→ TUGAS YANG DIMINTA
**1.** Tuliskan ulang seluruh baris pada daftar sebagai larik JSON berisi string, satu string untuk tiap baris, dan lewati baris kosong. Gambar tidak perlu dimasukkan ke dalam jawaban.
**2.** Lanjutkan artikel tentang poros maritim, dimulai tepat setelah kalimat terakhir yang ada.
──────── ARTIKEL ────────
Dua tahun wacana poros
maritime, sampai saat ini nampaknya masih sumir dan belum menunjukkan
tanda-tanda sebagaimana keinginan pemerintahan Jokowi-JK. Presiden pernah dalam
suatu kesempatan saat berada di prapat, Sumatra Barat, sempat menyentil visi
poros maritime yang belum maksimal di laksanakan. Selain itu, Presiden Jokowi
sempat memperlihatkan kemarahannya karena tidak mendapatkan jawaban yang
memuaskan dari pejabat di pelabuhan Tanjung Priok soal pihak yang memperlambant
dwelling time atau waktu tunggu container. Sikap Presiden tersebut menandakan
bahwa visi poros maritime belum sepenuh di kejewantahkan dalam bentuk kongkrit
oleh pembantu Presiden, sebagaian pembantu presiden belum memahami benar
tentang kerja kerja lembaga Negara mengintergrasikan program kementerian
lembaga dalam nafas poros maritime.
Buktinya adalah program
sebagain kementeriaan/lembaga yang masih orientasi daratan ketimbang lautan.
Dalam suatu kesempatan, penulis pernah menjadi peserta Focus Group Discussion
“Rencana Induk Pengembangan Infrastruktur Pekerjaan Umum dan Perumahan Rakyat
Jangka Menengah dan Jangka Panjang Sampai Dengan Tahun 2038”, yang di
selenggrakan oleh Kementerian Pekerjaan Umum dan Perumahan Rakyat. Kesempatan
tersebut penulis bertanya, kenapa harus membangun jembatan yang menghubungkan
antar pulau? Mesti yang di bangun adalah pelabuhan dan penyediaan sarana
transportasi laut yang memadai, sehingga harapan konektivitas antar pulau itu
terpenuhi. Adalah satu kesalahan berfikir dari ratusan kesalahan berfikir para
pembuat kebijakan kita.
──────── DATA YANG DIBERIKAN ────────
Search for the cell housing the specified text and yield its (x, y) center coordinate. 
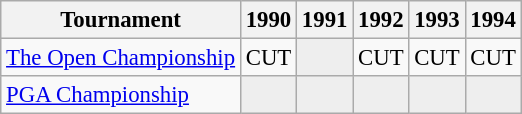
1993 (437, 20)
PGA Championship (121, 95)
1994 (493, 20)
1990 (268, 20)
1991 (325, 20)
1992 (381, 20)
Tournament (121, 20)
The Open Championship (121, 58)
Provide the (X, Y) coordinate of the cell's center where the given text is located.  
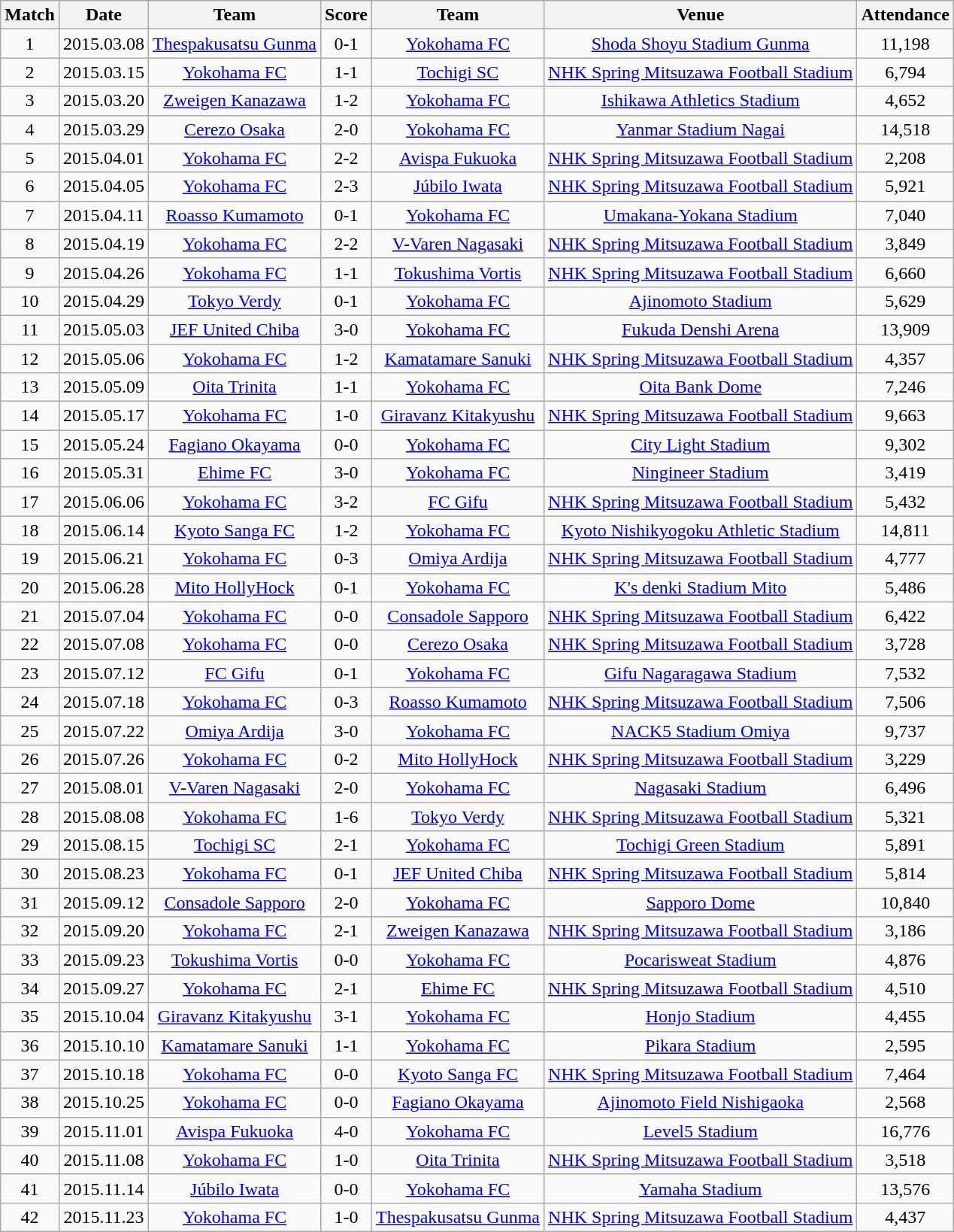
────────
→ JAWABAN TUGAS
**1.**
[
  "Search for the cell housing the specified text and yield its (x, y) center coordinate. ",
  "1993 (437, 20)",
  "PGA Championship (121, 95)",
  "1994 (493, 20)",
  "1990 (268, 20)",
  "1991 (325, 20)",
  "1992 (381, 20)",
  "Tournament (121, 20)",
  "The Open Championship (121, 58)",
  "Provide the (X, Y) coordinate of the cell's center where the given text is located.  "
]

**2.**
Prioritas utama
indonesia sebagai poros maritime adalah pengembagngan infastruktur antar pulau
yang berbasis lautan atau pesisir, tidak hanya sekedar wacana tapi political
will segenap elemen bangsa indonesia terutama para pembuat kebijakan. Indonesia
dengan 2/3 luas lautan ketimbang daratan, Nampak terlihat dari panjang garis
pantai di hamper setiap pulau di indonesia (-+ 81.000 km) yang menjadikan
indonesia menduduki urutan kedua setelah kanada sebagai Negara yang memiliki
garis pantai terpanjang di dunia. Potensi ekonomi yang menakjubkan jika di
seriusi dengan maksimal.
Food and Agriculture
Organization, dalam laporanya Indonesia menduduki peringkat ke tiga terbesar di
dunia dalam produksi perikanan setelah Cina dan India. Perairan indonesia
menyimpan 70 % potensi minyak, dari angka ini baru 10 % yang telah di explorasi
dan di manfaatkan. Hal ini menunjukkan bahwa masyarakat indonesia belum
merasakan dampak dari kerja nyata implementasi sector kemaritiman indonesia.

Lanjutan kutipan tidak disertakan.